Autre ombre au tableau, le domaine de l’éducation. En effet, un an après, on ne voit toujours pas les contours de l’école républicaine promise par le président. Les départements chargés du secteur éducatif continuent à faire cavalier seul et l’on semble s’acheminer vers une énième réforme clé en main, un vrai gâchis.
Le système continue à opter pour les vieilles recettes en organisant des ateliers et autres séminaires, un gouffre financier qui a montré ses limites.
Il y a lieu cependant de souligner la volonté de réforme dans certains secteurs comme la santé et la jeunesse. Des efforts sont entrepris mais les résultats sont en deçà des attentes
Le ministère de la santé a enclenché une réforme ambitieuse qui a certes fait des vagues mais qui a permis d’enregistrer des succès. Idem pour le ministère de la Jeunesse et de l’Emploi qui fait du bon travail.
Seulement avec une équipe gouvernementale hétéroclite, avec la présence de certains symboles de l’ancien régime, cela a perturbé l’action gouvernementale et a jeté un discrédit sur le président. Aujourd’hui le changement d’hommes devient impératif d’autant plus que cela devient une demande populaire.
Sur le plan de la gestion de l’Etat les ministres ont droit à une plus grande marge de manœuvre et sont responsables de la gestion de leurs départements et de leurs bilans. Cet esprit d’initiatives qui est nouveau a poussé certains d’entre eux à innover et à prendre des initiatives, parfois intéressantes. D’autres par contre ont préféré emprunter les sentiers battus.
Sur les grands dossiers du programme présidentiel liés à la lutte contre les inégalités, les choses ont du mal à prendre forme.
Le lancement de l’agence « Taazour » a bien eu lieu mais les résultats se font toujours attendre. Cette agence qui a raté sa première opération d’envergure avec une distribution de kits alimentaires qui fut un fiasco, cristallise aujourd’hui toutes les frustrations. Des projets ont été certes lancés ça et là mais l’impact sur les bénéficiaires est mitigé. « Taazour » donne l’impression de déjà vu et semble bâti dans le même moule que son prédécesseur « TADAMOUN » qui avait privilégié l’investissement dans les éléphants blancs au détriment du volet social pour lequel elle était censée agir.
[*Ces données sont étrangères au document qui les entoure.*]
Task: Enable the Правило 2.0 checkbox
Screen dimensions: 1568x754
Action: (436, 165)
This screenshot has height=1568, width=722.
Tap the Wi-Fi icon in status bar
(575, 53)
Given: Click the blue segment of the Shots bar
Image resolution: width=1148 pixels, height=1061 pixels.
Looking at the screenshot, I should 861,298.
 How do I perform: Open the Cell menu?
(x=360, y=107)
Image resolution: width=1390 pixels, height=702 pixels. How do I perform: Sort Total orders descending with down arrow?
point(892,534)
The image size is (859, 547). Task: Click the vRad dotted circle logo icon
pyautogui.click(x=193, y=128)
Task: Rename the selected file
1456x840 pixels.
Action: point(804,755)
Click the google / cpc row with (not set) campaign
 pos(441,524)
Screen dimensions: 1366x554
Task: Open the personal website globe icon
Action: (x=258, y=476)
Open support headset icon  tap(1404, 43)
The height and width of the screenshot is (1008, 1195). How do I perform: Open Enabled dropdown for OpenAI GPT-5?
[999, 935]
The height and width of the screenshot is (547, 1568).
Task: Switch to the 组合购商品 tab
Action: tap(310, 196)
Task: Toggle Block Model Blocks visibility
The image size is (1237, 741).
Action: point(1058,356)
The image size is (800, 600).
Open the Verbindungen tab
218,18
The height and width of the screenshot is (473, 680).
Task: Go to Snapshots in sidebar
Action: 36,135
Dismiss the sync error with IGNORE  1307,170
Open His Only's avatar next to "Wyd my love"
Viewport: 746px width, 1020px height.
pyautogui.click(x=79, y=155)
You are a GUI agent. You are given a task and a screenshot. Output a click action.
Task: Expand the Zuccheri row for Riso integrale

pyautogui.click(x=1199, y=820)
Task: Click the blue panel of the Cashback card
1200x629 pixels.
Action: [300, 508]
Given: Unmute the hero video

Autre grand chantier laissé en rade, c’est celui de la cohésion sociale et de la lutte contre les inégalités. Sur ce terrain là on ne note pas une évolution notable et aucune initiative allant dans le sens d’une discrimination positive en faveur des couches les plus vulnérables et autres exclus du registre national.
Le mode de gestion de l’Etat n’a pas encore fondamentalement changé et les forces conservatrices (Chefs de tribus, Chefs religieux) ont toujours le vent en poupe.
Seulement avec le dossier de la Commission d’enquête parlementaire qui vient de prendre une nouvelle tournure, on espère que ce sera le déclic qui permettra au président Ghazwani de changer définitivement de cap et d’enclencher le changement tant attendu.